If there are trackers that only use public domain or Creative Commons content, nobody has invited me to them. ;) I think it wouldn't be too hard to make a tracker that scanned for a machine readable public domain or CC license, but I don't have much experience with torrent trackers. I'd like to try and set one up soon, I think initially you could just moderate content. I'm kind of baffled by the direction Bittorrent, Inc. has taken, because they could just as easily be advocating for number of seeds as a surveillance-free fanbase metric, rather than just releasing DRM'd music through Bittorrent.

Huginn looks really, really interesting. I sure appreciate your posts. Thanks very much.

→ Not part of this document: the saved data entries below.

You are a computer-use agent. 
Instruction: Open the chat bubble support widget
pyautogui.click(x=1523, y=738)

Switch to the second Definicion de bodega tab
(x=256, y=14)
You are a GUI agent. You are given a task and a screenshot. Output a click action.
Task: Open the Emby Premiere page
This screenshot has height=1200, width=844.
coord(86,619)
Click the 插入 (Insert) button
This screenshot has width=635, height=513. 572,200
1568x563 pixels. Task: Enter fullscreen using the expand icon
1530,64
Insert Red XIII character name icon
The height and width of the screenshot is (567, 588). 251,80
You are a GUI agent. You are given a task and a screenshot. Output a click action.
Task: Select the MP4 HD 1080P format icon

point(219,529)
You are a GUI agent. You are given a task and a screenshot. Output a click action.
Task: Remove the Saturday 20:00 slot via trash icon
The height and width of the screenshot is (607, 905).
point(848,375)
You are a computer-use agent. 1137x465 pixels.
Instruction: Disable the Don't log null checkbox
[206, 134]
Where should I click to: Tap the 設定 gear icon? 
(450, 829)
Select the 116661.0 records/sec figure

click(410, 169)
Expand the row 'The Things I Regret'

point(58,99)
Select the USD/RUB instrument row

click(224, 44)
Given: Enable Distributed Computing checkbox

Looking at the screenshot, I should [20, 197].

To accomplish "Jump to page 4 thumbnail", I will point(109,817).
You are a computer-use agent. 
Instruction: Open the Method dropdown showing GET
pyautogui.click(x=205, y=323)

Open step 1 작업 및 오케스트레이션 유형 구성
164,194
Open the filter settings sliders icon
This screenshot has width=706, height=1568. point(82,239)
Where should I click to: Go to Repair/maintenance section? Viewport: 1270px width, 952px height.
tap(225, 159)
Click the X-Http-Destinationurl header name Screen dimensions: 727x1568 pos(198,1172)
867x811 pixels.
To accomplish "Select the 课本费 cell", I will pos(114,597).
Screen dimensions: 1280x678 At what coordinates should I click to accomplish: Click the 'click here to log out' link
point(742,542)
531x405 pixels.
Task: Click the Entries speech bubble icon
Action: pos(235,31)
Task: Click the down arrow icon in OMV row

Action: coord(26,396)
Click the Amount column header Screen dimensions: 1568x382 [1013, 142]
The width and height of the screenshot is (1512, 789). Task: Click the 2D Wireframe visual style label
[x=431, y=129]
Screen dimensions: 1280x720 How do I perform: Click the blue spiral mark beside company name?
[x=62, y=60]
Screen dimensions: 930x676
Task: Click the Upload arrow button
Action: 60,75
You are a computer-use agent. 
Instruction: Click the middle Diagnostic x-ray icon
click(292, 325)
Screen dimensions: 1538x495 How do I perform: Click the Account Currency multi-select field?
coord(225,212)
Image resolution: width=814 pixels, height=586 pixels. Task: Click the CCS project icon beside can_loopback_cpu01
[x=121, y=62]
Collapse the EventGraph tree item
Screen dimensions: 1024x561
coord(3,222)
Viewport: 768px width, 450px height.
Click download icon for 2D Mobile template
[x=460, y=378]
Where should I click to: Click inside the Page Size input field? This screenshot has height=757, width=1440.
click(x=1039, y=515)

It clearly hasn't occurred to you that private collections evaporate over time, just like public ones.

> I would like something that not only archives pages I visit, but also versions them and tracks changes.

That's a huge storage requirement, you must realize this. If you're an avid Web browser, and if every archived page had to look as it originally looked (i.e. all the linked resources) you could accumulate several terabytes per week.

> This type of system would be a huge boost to something like the wayback machine.

Here's the road to madness. Someone, aware of the rapidly declining cost of storage, rebuilds the Wayback machine based on your scheme, with the intent of archiving every Web page in existence, including all required resources so the pages look just as they originally did. Then, as the project approaches completion, this genius says, "For the next phase, I need to archive the Wayback machine itself." At that point, as the implications of what he's said occur to him, a strange look crosses his face and his imagination begins writing checks his intellect can't cash.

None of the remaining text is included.